For AFW, Tyagi is presenting his grad-show pieces---a personal collection that reflects on his cultural identity, but is also "an exploration of form, structure, different materials and of concept. It sounds art-speak but that's what it is." He wants to see how they translate from gallery to runway, as eventually Tyagi envisions turning the designs into a women's collection. "I want to see them on bodies, I want to see them in motion, I want to see them all at once. I can let go just to see what happens."

He was surprised but pleased that Sotiropoulos decided to have an emerging designer night on Thursday, that will allow "people to see the higher end of fashion, almost to the level of couture in some ways. If you look at collections now, the ready-to-wear, they're using PVC, rubbers and plastics, it's pretty amazing." But Tyagi also knows that this type of presentation, outside of the safety of the NSCAD community, comes with risks, too. Even finding models and preparing for the fittings is a challenge.
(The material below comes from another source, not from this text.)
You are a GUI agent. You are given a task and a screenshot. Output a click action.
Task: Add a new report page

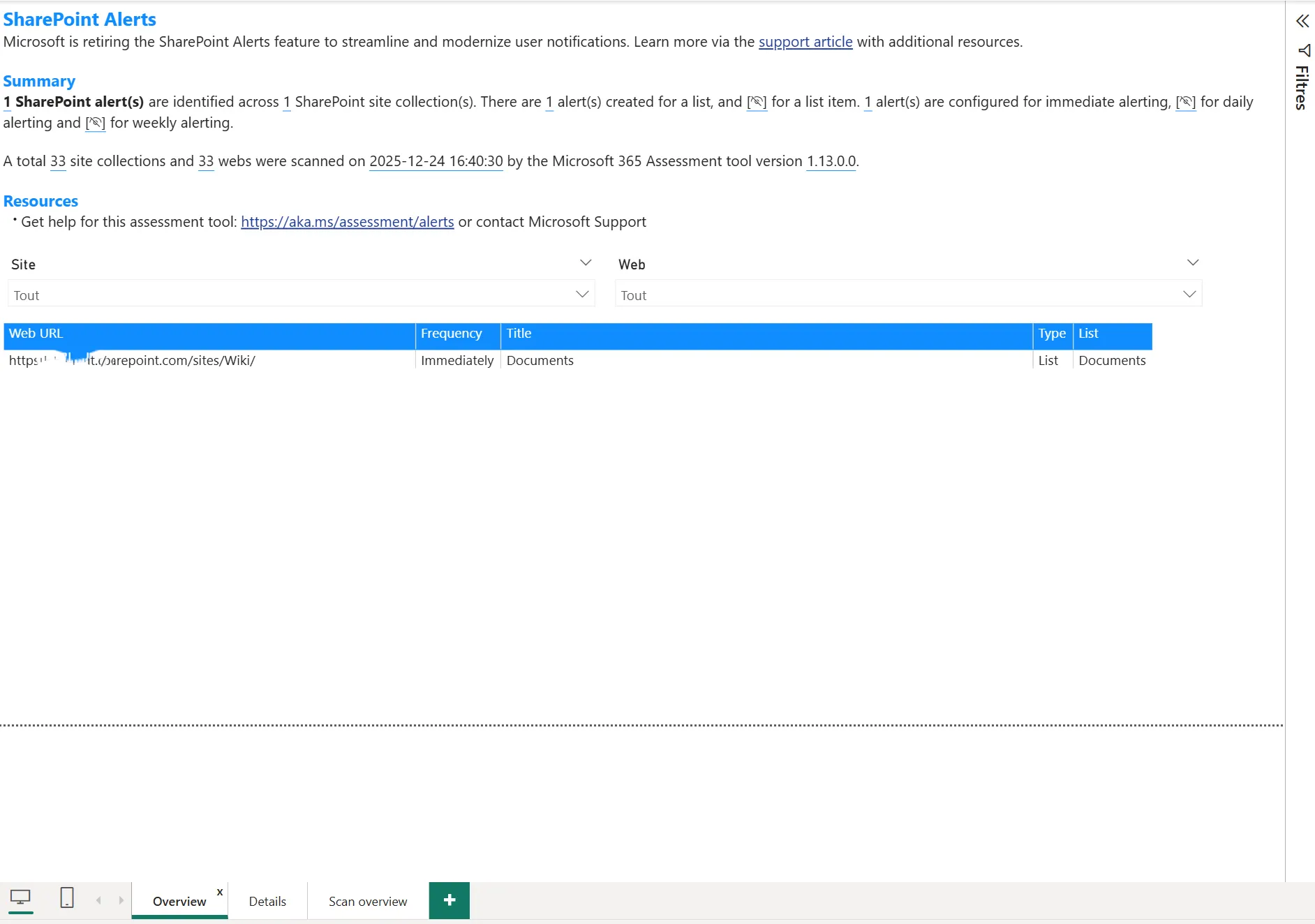pos(450,900)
"I don't think that the models quite know the full scope of it," he says. "Last Sunday I took one piece. They're strutting in their walk and the jaw lines---'you know you're not doing that at the show.'"
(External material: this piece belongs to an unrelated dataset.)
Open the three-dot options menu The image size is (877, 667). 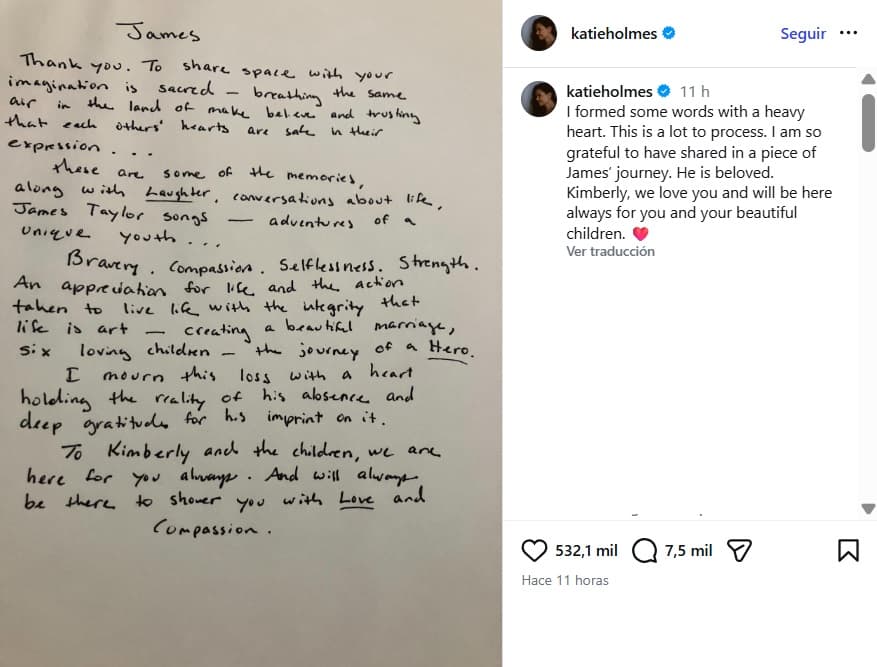849,33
Tyagi isn't making a living off his designs just yet, although he's recently been commissioned to create 25 pieces for a new women's choir. Right now he works full-time at Club Monaco as a visual manager, which helps him "get the psyche of the customer and the cycle of trend and season." It's tough for new grads: A lack of studio space and interning possibilities means that you have to find your own possibilities.

Still, he plans on waiting a long time before starting his own label. For now, Tyagi's only long-term goal is "hopefully surviving just off my design work and getting the skills down. I want to learn and intern and adapt and offer new insight. I just want to design, nice and simply. I just want to design."